How an Image can leads to DOS attack

Case 1

submitted a report to HackerOne.

This attack is performed by a Bug Hunter and lets read his story of getting 500$ Bug Bounty .

I just found a way to make your service timeout. I didn't know if I should put this under the Internet section of just the HackerOne section, because the exploit also crashes my Windows Image Viewer. A lot of other services should be vulnerable as well.

For the sake of responsible disclosure I haven't made an article about this yet. But if you fix this problem I would like to publish this for my ego, and because of the maximum giggles I experienced after finding this.

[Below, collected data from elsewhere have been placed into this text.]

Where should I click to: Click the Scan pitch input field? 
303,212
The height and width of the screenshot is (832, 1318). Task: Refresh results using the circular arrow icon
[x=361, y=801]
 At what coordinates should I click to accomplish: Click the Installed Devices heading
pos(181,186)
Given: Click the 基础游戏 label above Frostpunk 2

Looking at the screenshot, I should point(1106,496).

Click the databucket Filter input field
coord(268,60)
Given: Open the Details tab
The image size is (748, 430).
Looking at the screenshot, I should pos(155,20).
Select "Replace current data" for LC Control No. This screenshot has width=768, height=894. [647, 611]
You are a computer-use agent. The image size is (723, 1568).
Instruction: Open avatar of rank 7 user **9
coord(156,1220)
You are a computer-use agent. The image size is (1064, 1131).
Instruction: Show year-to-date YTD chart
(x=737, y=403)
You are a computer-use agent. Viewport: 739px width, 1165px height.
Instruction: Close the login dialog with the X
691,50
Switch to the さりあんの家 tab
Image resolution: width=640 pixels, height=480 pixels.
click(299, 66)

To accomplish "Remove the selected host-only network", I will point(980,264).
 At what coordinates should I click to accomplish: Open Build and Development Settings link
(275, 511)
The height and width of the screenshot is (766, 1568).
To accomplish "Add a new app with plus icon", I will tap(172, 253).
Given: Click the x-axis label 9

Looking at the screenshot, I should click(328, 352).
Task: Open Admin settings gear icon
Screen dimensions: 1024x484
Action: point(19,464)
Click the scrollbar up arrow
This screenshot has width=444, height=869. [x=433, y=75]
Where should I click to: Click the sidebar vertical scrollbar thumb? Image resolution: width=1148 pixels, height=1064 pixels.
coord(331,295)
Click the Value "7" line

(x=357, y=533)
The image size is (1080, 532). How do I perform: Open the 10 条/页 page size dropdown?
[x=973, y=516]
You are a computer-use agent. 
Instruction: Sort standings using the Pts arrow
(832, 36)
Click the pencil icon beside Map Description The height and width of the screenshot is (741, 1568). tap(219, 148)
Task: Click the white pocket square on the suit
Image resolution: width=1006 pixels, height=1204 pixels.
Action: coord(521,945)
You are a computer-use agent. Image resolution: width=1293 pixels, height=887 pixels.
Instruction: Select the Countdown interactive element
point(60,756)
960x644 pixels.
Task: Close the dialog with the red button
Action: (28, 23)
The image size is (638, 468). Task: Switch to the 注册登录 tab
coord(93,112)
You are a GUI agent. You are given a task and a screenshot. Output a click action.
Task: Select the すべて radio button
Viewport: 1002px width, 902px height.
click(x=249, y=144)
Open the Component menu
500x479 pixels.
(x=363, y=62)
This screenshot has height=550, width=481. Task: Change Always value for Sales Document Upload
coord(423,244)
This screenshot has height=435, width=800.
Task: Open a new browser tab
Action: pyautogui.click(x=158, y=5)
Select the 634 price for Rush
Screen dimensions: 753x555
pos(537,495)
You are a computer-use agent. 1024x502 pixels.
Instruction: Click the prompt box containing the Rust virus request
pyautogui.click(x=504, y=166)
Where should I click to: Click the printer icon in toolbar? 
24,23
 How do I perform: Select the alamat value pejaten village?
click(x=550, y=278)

The exploit is really simple. I have an image of 5kb, 260x260 pixels. In the image itself I exchange the 260x260 values with 0xfafa x 0xfafa (so 64250x64250 pixels). Now from what I remember your service tries to convert the image once uploaded. By loading the 'whole image' into memory, it tries to allocate 4128062500 pixels into memory, flooding the memory and causing DoS. This also happens with Windows Photo Viewer on my computer.

As attachments I sent three foto's of your service timing out (had to be sure it was my image), and the image with the 'spoofed' pixels.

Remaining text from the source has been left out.